• **PROVIDED TEXT**:
— begin —

Unlike the Spanish language with its Real Academia, the English language has no official body that governs its use.  This is a good thing, as it allows English to be more plastic, to grow and evolve faster.

If a century ago, people commonly wrote “coöperate,” using the dieresis to break the dipthong into two syllables, now we write “cooperate.”  Everyone knows that the two vowels are not pronounced like a long “u,” which is how they would sound if you wrote, “coop.”  (But even that isn’t necessarily true.  If you saw a sign at a university that read, “Student Coop,” wouldn’t you know that there is no dipthong?  Of course you would.  That’s common usage.)  Anyway, the pronunciation of the word “cooperate” – to go back to our example — has not changed, only the way we spell it.  Nobody ordered the change.  People started to spell it that way until it became the common practice.

The premier dictionary of the English language, the Oxford English Dictionary (OED, for short), monitors usage, records neologisms, and keeps the record straight on etymology and meanings.

Recently, the BBC reported that the editors of the Shorter Oxford English Dictionary in its sixth edition removed the hyphen from 16,000 words to reflect how these words are written today.  In some cases, words that had been written with a hyphen became two separate words.  “Fig leaf,” “Hobby horse,” “Ice cream,” “Pin money,” “Pot belly,” and “Test tube” are some examples.  In other cases, they became one word: “Bumblebee,” “Chickpea,” “Crybaby,” “Leapfrog,” and “Logjam.”

— end —

• **INFORMATION PROVIDED**:

— begin —

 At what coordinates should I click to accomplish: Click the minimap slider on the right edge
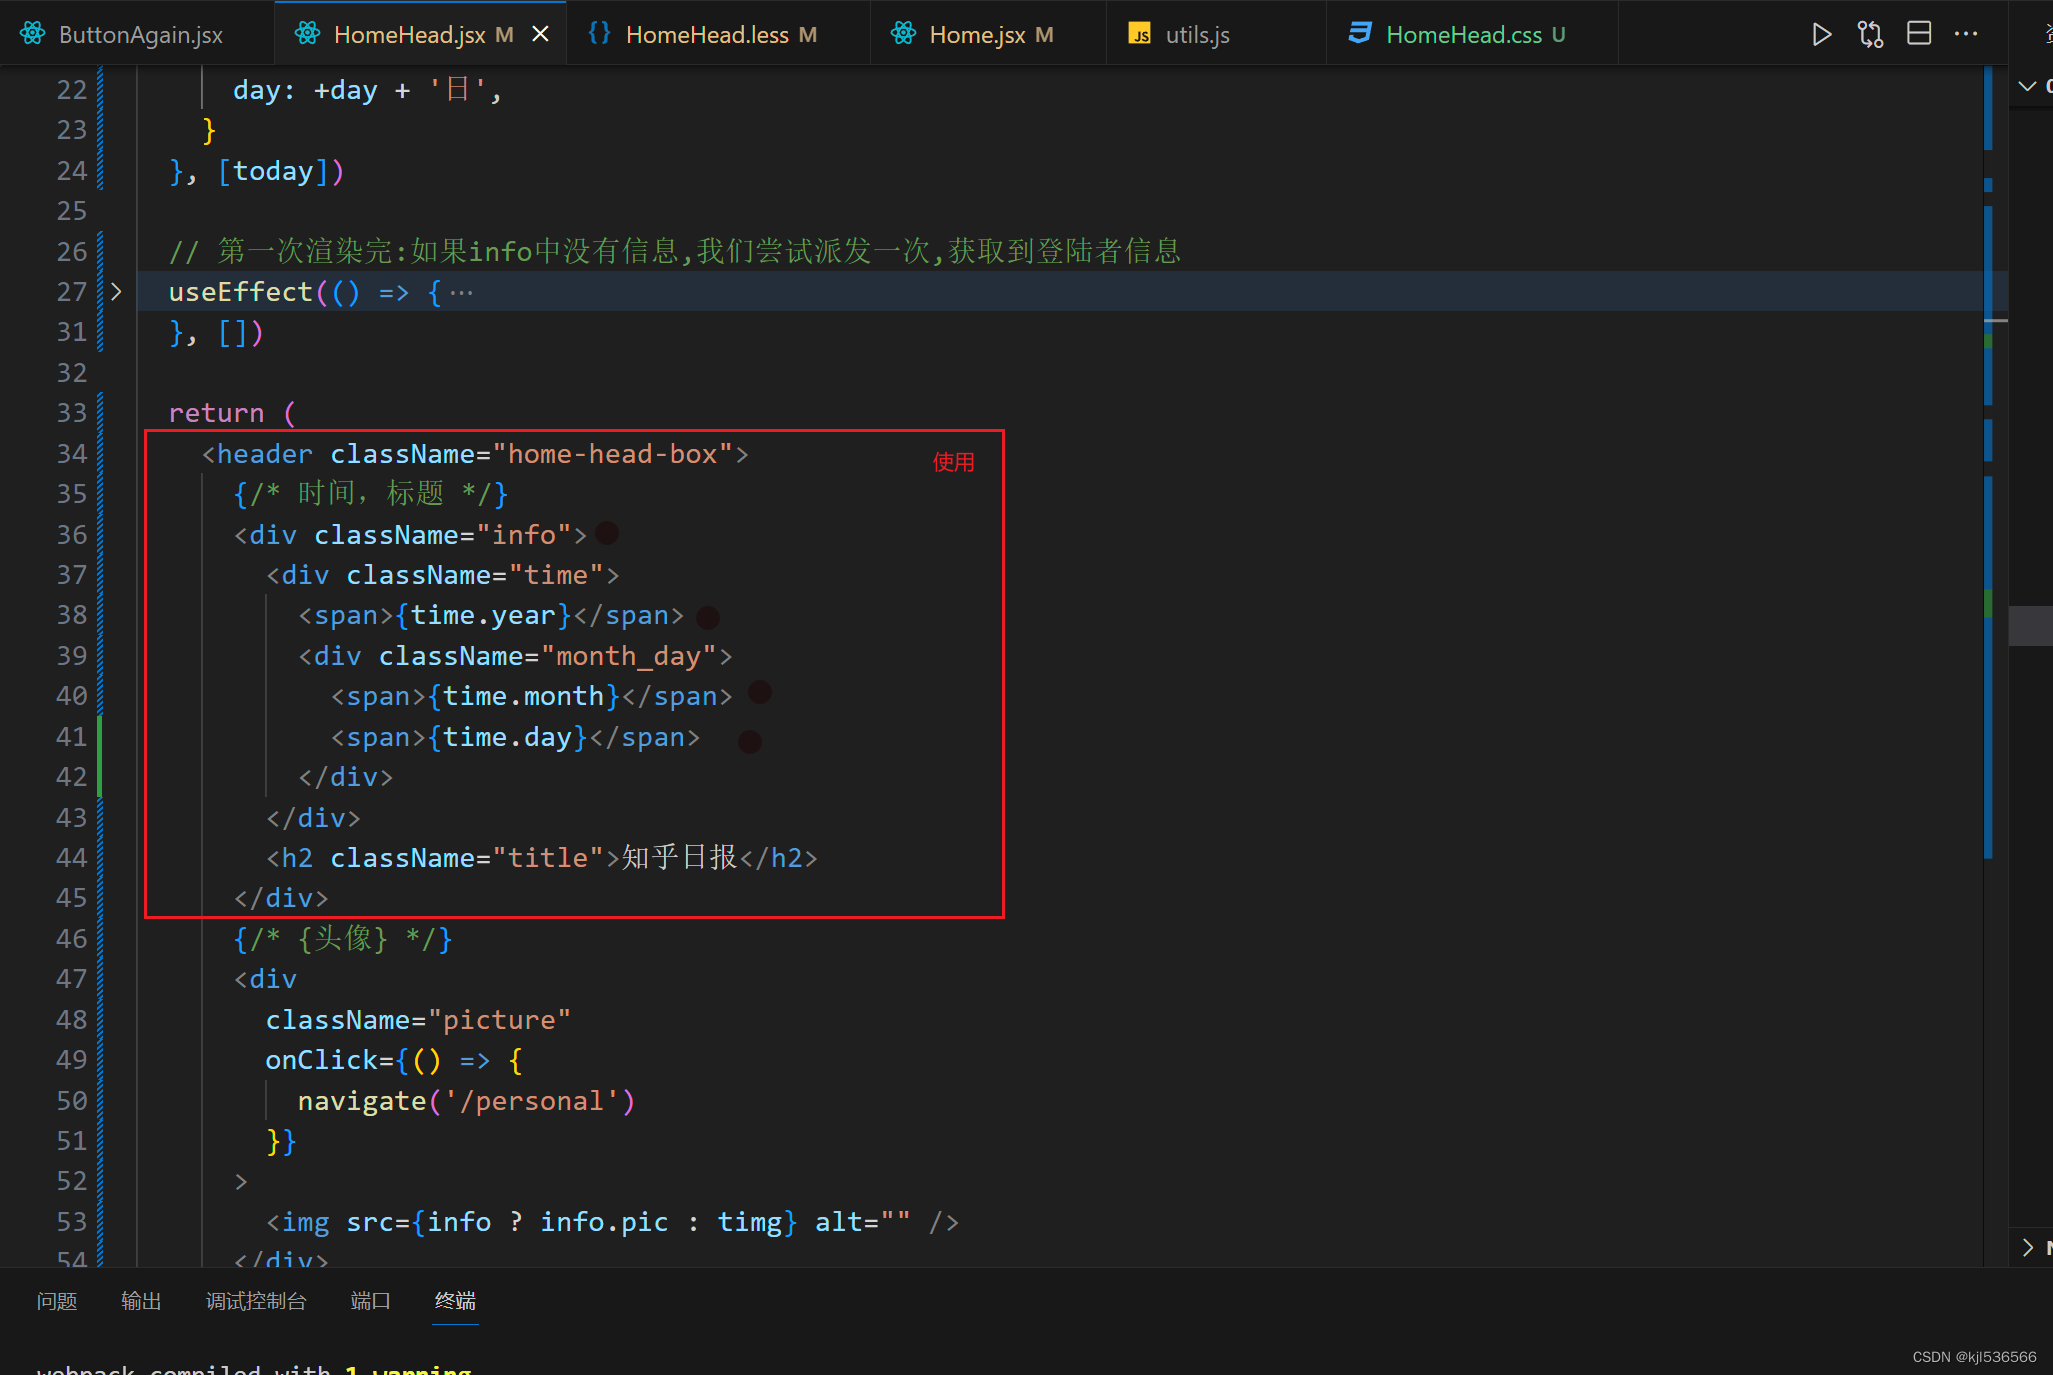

— end —

• **PROBLEMS**:
[1] Answer these questions from the passage on English spelling:
(a) What official body does the Spanish language have?
(b) What mark did people use a century ago when writing "coöperate"?
(c) From how many words did the editors of the sixth edition of the Shorter Oxford English Dictionary remove the hyphen?
[2] Carry on the passage on English spelling, picking up right after its final sentence.
The material has no connection to the passage on English spelling.

• **EXERCISE RESPONSES**:
[1]
(a) The Real Academia.
(b) The dieresis.
(c) 16,000.

[2]
Perhaps anticipating angry protests at the offices of the OED, editor Angus Stevenson clarified their role in the demise of the hyphen.  They were and continue to be mere observers.  He told the BBC, ”We only reflect what people in general are reading.  We have been tracking this for some time and we’ve been finding the hyphen is used less and less.”  He even offered an explanation.  The reason fewer people use the hyphen these days, he told The Telegraph, is that they no longer have the time to reach over to the hyphen key.

qwerty.gif

Above is a picture of the standard QWERTY keyboard.  In the upper right, next to the zero key, is the hyphen.  To produce a hyphen, you do not have to depress the shift key at the same time, the way you have to do with the macron, which shares the same key.  All you do is extend a finger, most conveniently the right fifth finger, nicknamed the “pinky,” and tap it.  How much time can that take?

In any case, Mr. Stevenson need not worry — after an exhaustive search of the Internet your correspondent was unable to find any call, angry or otherwise, to protest the demise of the hyphen.  To everyone at the OED:  sleep safe and sound.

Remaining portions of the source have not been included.